About this task:
Beginning at the line with "The width and height of the screenshot is (465, 276)." in the records below, return each line up to and including the last, exactly as it stands, but not the pictures.

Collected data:
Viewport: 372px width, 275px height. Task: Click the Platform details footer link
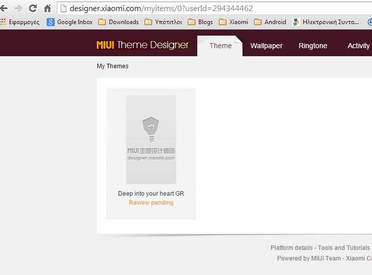[292, 248]

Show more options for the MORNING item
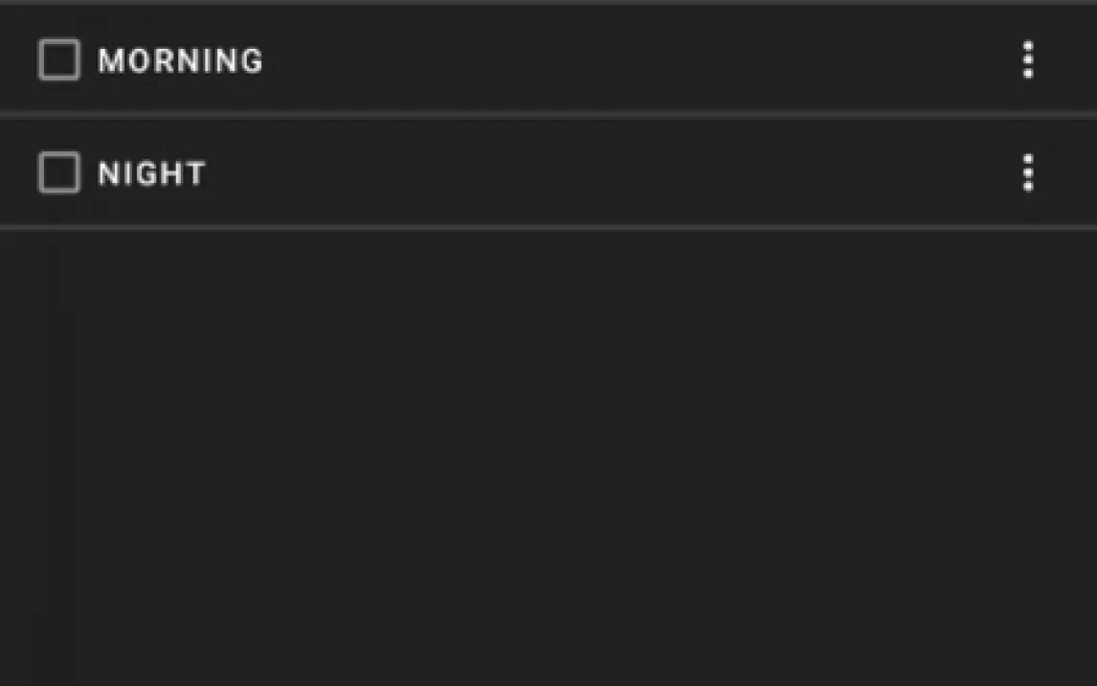(x=1027, y=60)
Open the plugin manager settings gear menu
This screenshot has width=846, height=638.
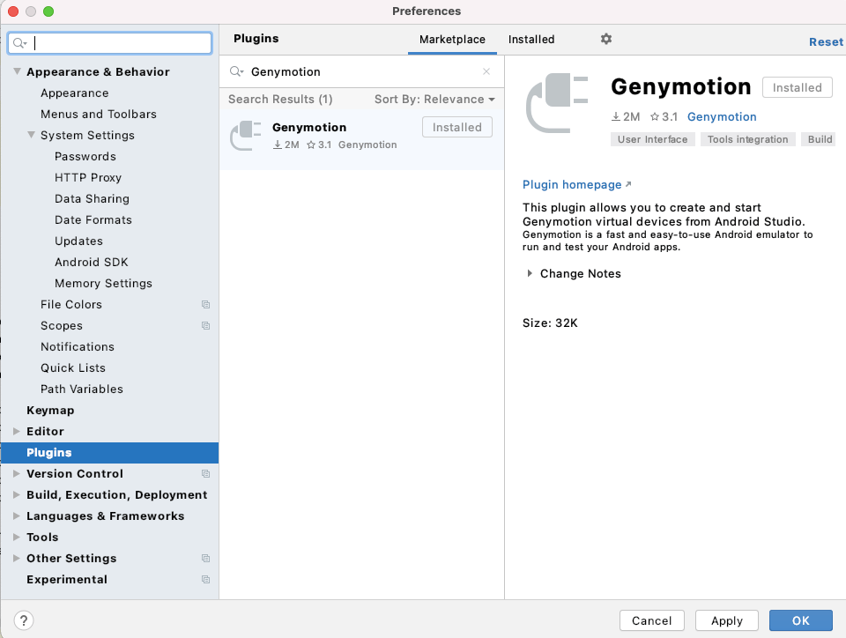coord(605,40)
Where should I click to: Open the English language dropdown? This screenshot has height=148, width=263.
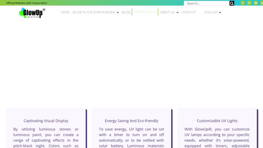(x=213, y=12)
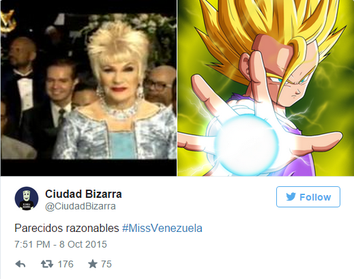Viewport: 354px width, 279px height.
Task: Click the 'Parecidos razonables' tweet text
Action: coord(67,228)
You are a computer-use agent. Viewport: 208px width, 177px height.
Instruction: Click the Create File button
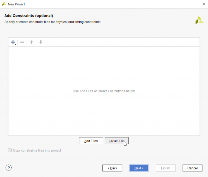[x=116, y=141]
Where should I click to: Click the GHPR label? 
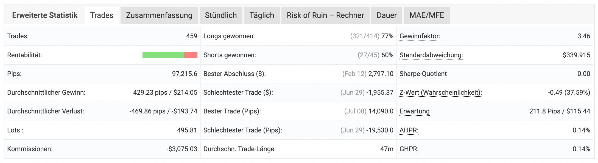click(x=409, y=149)
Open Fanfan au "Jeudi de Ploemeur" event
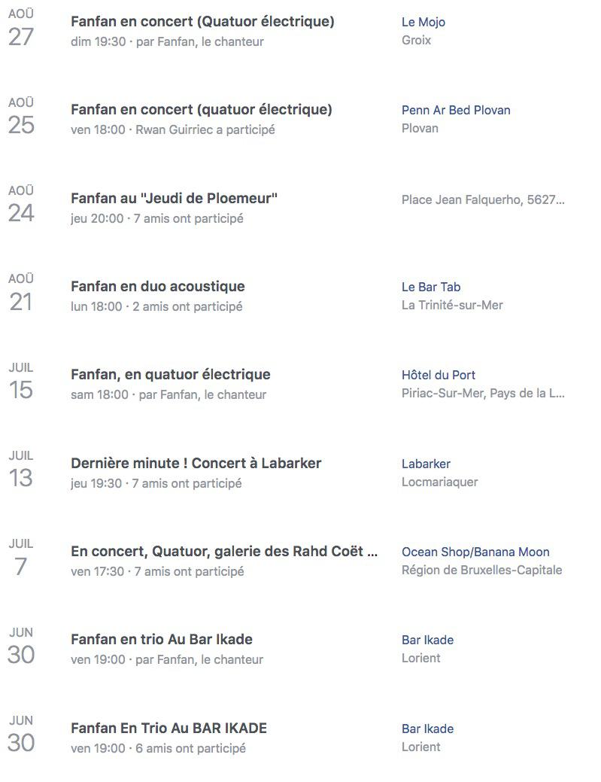 [174, 199]
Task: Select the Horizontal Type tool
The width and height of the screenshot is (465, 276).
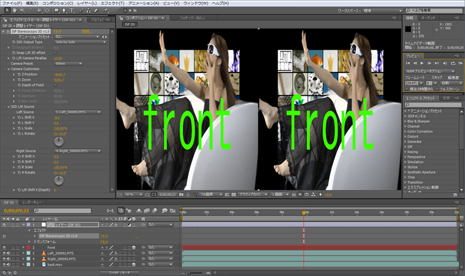Action: (x=72, y=10)
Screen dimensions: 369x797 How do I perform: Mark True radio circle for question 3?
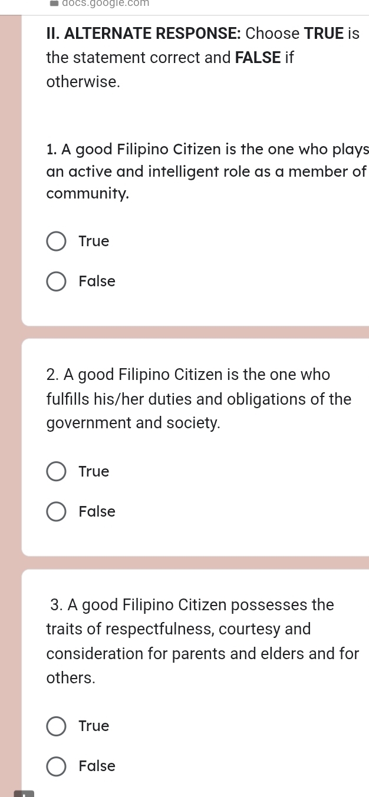coord(57,726)
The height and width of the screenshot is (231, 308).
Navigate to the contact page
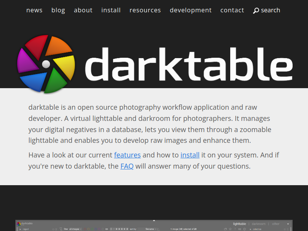point(232,10)
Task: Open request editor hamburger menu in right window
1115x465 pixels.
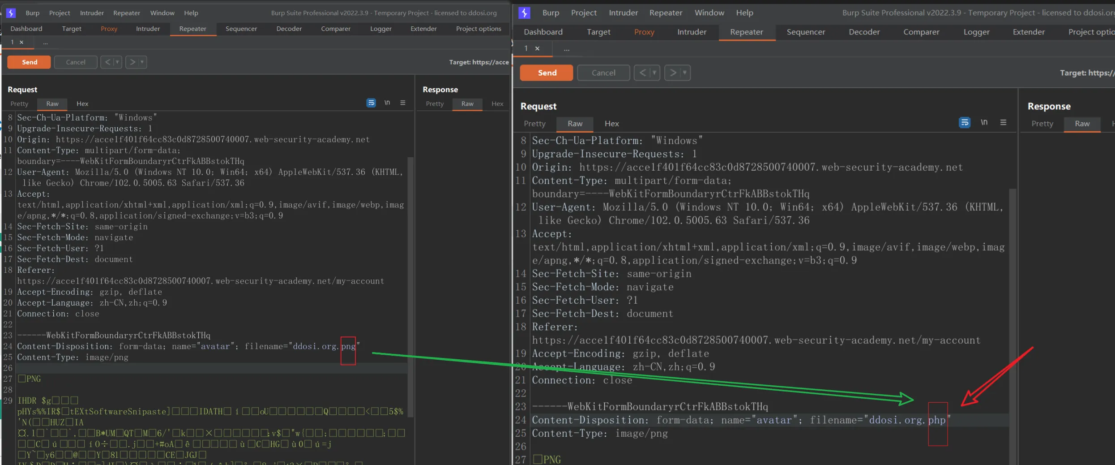Action: point(1003,122)
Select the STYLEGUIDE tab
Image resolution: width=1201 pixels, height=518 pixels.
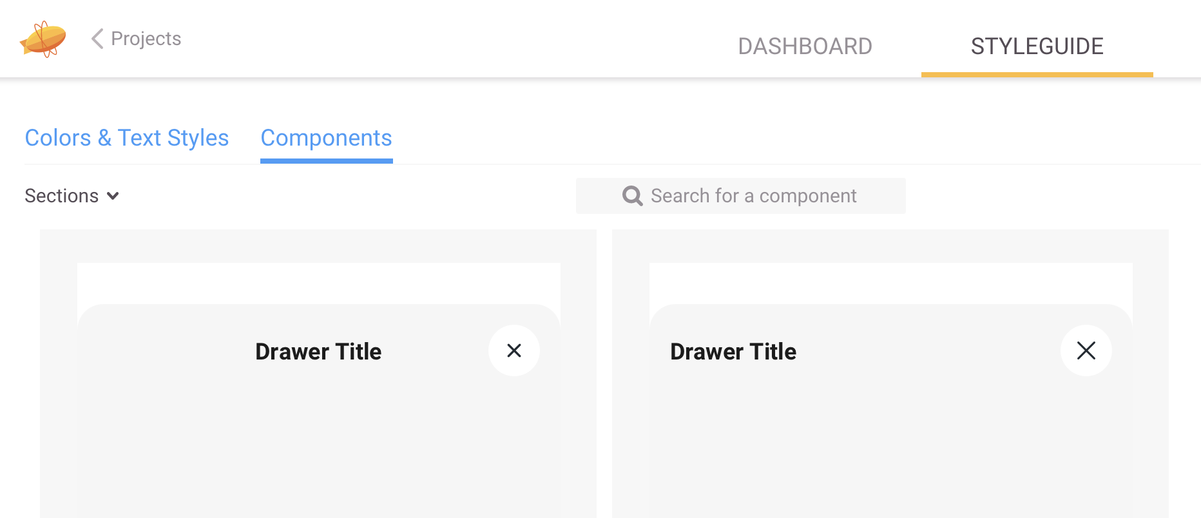pos(1037,46)
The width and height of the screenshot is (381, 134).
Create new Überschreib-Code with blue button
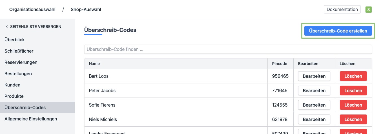point(338,31)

Your response:
The width and height of the screenshot is (465, 276).
Action: (x=72, y=10)
Screen dimensions: 369x797 How do I perform: Mark True radio circle for question 3?
coord(57,726)
The height and width of the screenshot is (231, 308).
Navigate to the contact page
point(232,10)
Task: Open request editor hamburger menu in right window
1115x465 pixels.
Action: point(1003,122)
Select the STYLEGUIDE tab
Image resolution: width=1201 pixels, height=518 pixels.
pos(1037,46)
The width and height of the screenshot is (381, 134).
Create new Überschreib-Code with blue button
point(338,31)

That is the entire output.